WORK TO COMPLETE: Only the lines from the top of the data through the one with "This screenshot has width=856, height=528." are to be written out, each exactly as it stands.

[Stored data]
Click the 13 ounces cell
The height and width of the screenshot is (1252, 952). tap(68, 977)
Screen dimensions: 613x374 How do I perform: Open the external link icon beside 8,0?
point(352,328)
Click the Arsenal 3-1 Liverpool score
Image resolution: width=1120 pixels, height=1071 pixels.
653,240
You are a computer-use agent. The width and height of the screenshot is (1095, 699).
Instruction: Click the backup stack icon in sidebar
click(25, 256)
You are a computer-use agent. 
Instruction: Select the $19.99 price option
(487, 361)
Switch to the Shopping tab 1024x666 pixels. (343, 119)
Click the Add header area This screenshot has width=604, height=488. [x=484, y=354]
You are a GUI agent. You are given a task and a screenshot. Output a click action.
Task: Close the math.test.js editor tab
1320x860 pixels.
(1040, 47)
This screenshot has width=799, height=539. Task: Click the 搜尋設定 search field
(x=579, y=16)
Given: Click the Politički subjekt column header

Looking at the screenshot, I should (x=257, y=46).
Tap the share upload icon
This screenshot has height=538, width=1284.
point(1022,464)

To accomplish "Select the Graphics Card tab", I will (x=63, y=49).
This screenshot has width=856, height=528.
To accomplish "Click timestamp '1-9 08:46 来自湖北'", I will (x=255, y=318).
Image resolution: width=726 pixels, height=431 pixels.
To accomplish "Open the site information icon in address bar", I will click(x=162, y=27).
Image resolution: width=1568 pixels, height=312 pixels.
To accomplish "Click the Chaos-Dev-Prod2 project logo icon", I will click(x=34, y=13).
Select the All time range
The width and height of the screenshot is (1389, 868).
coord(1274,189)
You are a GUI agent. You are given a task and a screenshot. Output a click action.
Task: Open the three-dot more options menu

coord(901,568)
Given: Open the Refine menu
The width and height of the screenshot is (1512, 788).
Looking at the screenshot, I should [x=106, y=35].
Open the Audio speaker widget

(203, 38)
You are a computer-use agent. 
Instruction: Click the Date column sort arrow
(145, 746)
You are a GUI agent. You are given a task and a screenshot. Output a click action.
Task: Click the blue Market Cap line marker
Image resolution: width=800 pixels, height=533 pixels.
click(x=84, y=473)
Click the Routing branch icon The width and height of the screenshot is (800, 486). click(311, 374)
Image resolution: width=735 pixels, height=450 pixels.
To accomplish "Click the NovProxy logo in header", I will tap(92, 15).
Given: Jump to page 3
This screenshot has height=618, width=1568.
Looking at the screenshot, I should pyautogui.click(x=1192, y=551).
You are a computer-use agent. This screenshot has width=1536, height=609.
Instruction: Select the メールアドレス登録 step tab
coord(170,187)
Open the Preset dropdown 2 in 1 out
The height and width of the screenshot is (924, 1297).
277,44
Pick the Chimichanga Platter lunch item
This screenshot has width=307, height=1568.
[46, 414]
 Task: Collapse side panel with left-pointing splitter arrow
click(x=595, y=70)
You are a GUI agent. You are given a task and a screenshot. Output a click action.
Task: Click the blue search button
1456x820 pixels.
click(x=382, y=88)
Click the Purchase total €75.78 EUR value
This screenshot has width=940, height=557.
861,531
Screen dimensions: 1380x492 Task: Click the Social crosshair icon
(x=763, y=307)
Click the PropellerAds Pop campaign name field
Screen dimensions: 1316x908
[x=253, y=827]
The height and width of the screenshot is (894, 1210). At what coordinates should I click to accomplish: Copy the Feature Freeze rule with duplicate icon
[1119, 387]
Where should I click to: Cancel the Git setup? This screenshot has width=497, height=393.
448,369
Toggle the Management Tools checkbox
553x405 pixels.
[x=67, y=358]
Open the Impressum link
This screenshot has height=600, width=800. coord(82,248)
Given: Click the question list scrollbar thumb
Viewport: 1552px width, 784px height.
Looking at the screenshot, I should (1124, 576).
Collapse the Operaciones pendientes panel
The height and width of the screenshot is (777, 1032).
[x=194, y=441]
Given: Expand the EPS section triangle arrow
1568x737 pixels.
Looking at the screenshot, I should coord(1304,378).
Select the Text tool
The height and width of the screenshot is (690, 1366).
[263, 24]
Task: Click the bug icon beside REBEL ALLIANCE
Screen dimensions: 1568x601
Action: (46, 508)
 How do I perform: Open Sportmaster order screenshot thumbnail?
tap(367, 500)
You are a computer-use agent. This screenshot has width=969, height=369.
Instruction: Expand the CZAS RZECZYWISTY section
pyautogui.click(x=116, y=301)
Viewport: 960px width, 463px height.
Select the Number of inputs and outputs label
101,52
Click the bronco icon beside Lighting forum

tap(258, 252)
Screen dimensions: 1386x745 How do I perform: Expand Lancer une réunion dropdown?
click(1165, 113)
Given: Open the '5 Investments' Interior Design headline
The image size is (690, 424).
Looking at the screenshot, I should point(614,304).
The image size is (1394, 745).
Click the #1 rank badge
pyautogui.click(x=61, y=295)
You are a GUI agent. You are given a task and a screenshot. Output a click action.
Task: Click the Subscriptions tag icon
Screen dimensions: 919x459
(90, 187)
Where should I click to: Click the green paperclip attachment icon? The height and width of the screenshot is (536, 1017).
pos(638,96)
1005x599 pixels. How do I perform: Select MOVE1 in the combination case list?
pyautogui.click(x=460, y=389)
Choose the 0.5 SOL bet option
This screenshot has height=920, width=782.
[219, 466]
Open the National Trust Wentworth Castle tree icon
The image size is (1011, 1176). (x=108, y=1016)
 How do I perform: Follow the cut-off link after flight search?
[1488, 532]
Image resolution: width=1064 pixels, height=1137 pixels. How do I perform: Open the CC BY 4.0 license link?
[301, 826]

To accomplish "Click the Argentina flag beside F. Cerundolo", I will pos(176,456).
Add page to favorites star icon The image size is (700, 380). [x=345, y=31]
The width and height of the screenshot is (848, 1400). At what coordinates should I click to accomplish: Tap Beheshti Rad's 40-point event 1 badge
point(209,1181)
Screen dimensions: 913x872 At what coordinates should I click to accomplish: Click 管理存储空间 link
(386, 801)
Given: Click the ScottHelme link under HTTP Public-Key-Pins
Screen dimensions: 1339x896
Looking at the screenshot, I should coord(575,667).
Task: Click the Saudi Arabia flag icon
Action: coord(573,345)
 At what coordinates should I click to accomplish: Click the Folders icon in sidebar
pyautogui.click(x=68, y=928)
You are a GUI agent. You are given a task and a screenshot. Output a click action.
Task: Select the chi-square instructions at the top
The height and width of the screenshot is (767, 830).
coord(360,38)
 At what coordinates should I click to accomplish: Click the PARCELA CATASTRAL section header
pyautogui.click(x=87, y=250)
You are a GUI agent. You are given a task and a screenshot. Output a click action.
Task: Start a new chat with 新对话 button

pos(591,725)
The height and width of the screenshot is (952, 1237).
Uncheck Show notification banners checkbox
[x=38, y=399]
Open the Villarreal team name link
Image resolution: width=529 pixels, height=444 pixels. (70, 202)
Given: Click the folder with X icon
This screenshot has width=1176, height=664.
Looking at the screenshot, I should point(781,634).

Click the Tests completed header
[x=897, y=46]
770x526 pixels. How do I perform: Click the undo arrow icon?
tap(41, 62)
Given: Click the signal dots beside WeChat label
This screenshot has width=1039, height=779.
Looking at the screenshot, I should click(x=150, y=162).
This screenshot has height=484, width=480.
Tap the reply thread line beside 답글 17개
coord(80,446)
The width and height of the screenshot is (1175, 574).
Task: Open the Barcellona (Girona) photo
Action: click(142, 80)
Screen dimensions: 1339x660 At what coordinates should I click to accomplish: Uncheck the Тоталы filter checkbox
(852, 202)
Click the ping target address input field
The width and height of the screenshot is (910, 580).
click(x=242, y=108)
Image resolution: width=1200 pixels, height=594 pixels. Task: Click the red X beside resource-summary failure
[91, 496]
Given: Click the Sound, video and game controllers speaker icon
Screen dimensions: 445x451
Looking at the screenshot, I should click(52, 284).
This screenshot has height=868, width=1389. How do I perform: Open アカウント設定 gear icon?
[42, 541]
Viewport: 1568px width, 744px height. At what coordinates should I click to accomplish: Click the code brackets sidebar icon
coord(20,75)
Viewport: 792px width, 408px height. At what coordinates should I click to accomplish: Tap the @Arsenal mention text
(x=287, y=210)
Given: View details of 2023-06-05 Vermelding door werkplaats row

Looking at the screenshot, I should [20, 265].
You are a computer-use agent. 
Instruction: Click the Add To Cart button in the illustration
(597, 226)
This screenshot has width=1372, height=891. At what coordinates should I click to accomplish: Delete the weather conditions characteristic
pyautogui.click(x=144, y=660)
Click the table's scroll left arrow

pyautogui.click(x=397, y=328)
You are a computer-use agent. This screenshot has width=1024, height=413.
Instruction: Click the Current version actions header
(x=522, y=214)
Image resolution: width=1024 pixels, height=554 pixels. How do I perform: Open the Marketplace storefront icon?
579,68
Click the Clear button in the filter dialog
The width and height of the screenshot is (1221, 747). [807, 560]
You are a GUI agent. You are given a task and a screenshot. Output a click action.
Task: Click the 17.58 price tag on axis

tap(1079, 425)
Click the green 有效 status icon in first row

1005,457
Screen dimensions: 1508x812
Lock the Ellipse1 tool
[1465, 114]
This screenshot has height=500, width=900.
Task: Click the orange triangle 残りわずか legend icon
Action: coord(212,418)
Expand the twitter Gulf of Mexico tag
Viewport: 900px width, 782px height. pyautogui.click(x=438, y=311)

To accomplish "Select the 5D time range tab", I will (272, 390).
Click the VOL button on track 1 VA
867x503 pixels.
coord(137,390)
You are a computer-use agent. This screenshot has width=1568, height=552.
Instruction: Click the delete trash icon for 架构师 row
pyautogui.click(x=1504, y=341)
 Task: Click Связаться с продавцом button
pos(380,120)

SOLUTION TO THIS EXERCISE:
Click the 13 ounces cell
The height and width of the screenshot is (1252, 952). tap(68, 977)
Screen dimensions: 613x374 How do I perform: Open the external link icon beside 8,0?
point(352,328)
Click the Arsenal 3-1 Liverpool score
Image resolution: width=1120 pixels, height=1071 pixels.
653,240
You are a computer-use agent. The width and height of the screenshot is (1095, 699).
Instruction: Click the backup stack icon in sidebar
click(25, 256)
You are a computer-use agent. 
Instruction: Select the $19.99 price option
(487, 361)
Switch to the Shopping tab 1024x666 pixels. (343, 119)
Click the Add header area This screenshot has width=604, height=488. [x=484, y=354]
You are a GUI agent. You are given a task and a screenshot. Output a click action.
Task: Close the math.test.js editor tab
1320x860 pixels.
(1040, 47)
This screenshot has width=799, height=539. Task: Click the 搜尋設定 search field
(x=579, y=16)
Given: Click the Politički subjekt column header

Looking at the screenshot, I should (x=257, y=46).
Tap the share upload icon
This screenshot has height=538, width=1284.
point(1022,464)

To accomplish "Select the Graphics Card tab", I will (x=63, y=49).
This screenshot has width=856, height=528.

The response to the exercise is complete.